**Goal of the exercise**
From the entries below, count the lines with "Collapse". Write only the count.

**Data records**

####################

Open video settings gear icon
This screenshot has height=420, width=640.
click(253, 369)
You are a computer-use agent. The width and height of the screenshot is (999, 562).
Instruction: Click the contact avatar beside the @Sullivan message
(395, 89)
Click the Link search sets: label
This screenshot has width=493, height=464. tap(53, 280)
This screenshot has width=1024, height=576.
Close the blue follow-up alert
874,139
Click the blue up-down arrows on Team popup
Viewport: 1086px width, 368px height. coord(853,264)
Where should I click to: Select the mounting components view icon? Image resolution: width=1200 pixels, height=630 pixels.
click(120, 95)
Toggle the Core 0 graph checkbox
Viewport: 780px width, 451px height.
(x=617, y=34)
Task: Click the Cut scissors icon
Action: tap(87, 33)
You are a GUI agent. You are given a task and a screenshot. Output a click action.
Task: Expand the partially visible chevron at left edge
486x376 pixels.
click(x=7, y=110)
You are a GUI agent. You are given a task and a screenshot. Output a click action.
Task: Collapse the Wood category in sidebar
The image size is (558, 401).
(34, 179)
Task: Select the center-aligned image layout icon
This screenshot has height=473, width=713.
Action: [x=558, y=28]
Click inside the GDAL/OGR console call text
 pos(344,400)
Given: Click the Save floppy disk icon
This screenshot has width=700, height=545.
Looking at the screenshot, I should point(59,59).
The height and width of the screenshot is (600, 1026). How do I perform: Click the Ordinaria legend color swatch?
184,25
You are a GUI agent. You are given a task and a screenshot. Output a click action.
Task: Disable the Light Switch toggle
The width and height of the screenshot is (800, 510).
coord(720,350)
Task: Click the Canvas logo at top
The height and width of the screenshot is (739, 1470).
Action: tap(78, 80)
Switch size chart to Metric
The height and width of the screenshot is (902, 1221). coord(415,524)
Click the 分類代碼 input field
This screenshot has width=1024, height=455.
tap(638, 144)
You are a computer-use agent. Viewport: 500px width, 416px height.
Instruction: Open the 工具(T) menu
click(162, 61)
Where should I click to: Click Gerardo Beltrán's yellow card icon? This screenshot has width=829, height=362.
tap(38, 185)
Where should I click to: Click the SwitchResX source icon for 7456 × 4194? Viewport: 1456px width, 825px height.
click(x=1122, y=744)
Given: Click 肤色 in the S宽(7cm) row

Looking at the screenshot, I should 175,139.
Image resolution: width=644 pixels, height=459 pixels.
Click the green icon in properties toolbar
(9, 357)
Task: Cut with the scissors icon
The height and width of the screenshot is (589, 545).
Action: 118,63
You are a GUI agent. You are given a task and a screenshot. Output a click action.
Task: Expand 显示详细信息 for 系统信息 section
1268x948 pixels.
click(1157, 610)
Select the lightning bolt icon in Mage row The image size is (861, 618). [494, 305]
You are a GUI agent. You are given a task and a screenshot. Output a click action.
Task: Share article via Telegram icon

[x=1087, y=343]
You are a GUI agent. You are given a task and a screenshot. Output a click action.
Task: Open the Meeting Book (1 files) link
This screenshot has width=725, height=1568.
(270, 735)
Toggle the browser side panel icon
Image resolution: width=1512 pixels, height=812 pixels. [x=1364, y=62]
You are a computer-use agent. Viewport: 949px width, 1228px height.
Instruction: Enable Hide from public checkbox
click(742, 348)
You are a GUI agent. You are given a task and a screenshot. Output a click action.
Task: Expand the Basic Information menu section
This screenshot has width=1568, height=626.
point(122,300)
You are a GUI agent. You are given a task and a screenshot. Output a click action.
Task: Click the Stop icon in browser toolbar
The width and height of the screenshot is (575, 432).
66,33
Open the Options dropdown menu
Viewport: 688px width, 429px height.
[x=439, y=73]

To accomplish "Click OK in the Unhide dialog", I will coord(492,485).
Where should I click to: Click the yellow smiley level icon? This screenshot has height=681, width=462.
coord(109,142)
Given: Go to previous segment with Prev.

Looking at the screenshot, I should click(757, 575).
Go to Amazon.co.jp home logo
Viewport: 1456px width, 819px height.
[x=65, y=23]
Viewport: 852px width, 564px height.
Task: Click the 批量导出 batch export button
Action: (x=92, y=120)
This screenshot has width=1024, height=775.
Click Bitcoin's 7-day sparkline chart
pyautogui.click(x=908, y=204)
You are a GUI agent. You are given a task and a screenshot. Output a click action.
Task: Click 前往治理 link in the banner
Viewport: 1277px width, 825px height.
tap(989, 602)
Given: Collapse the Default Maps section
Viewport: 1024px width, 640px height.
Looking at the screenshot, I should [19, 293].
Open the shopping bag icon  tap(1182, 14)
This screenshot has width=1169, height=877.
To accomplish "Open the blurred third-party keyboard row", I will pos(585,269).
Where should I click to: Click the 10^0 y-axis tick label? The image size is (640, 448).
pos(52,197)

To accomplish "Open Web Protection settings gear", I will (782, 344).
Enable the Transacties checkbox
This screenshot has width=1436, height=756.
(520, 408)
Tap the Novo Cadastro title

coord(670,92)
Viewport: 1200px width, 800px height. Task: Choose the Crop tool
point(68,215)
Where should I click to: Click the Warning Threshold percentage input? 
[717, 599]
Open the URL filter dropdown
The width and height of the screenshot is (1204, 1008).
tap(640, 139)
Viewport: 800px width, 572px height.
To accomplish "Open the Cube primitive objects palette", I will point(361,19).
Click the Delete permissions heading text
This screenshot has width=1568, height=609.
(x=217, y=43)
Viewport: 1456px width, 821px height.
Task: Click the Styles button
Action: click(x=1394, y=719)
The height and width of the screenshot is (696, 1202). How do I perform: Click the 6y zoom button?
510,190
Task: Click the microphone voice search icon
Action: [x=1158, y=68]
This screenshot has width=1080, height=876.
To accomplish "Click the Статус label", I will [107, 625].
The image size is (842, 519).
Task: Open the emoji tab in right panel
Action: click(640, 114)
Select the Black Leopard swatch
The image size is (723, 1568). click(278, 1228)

####################

**Answer below**
2